Precisamente, Ernesto Sábato es el autor de una novela psicológica, de suspenso, titulada El Túnel, en la que el protagonista, un oscuro pintor llamado Juan Pablo Castel confiesa haber asesinado a María, su amante, la única mujer que le alabó un cuadro, y de cuya integridad termina dudando. Expresa Sábato: “la vanidad, cuando se la imagina que no existe en absoluto, se la descubre de pronto en su forma más sutil: la vanidad de la modestia … la vanidad se encuentra en los lugares más inesperados: al lado de la bondad, de la abnegación, de la generosidad”.

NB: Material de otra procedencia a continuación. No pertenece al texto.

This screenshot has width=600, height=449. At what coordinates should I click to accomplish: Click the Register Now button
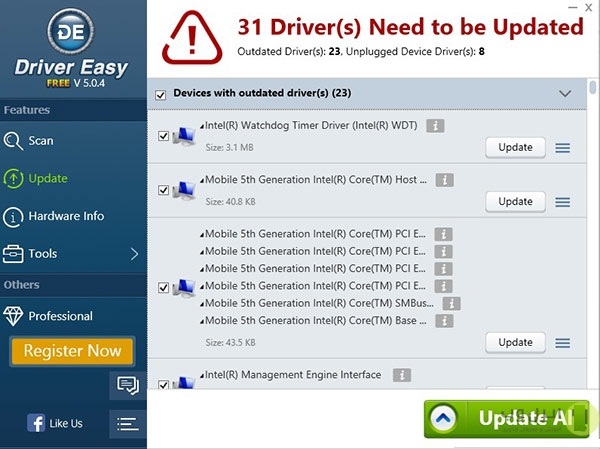click(72, 351)
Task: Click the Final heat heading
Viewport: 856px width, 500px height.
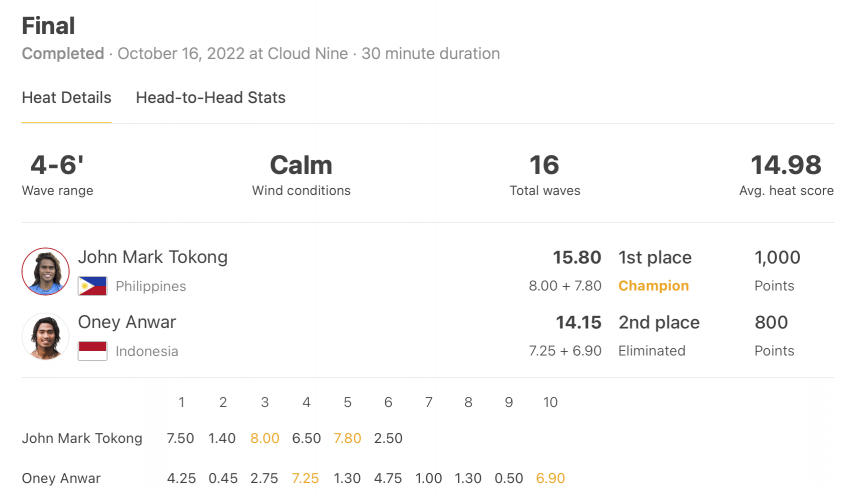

Yo no conozco a nadie que reconozca ser vanidoso. La vanidad es un pecado que se exhibe, sin confesarlo. Es bueno, pues, que aprendamos a administrarnos pues hacemos el ridículo cuando queremos aparentar lo que no somos, sobre todo ante gente que sí sabe lo que somos.

Me encanta este pensamiento de Jacques Benigne Bossuet, en la oración fúnebre de Enriqueta Ana de Inglaterra: “todo es vano en nosotros, excepto la sincera confesión que hacemos ante Dios de nuestras vanidades”.

“Vanidad de vanidades, todo vanidad”. ¿Tendrá razón el sabio predicador bíblico?.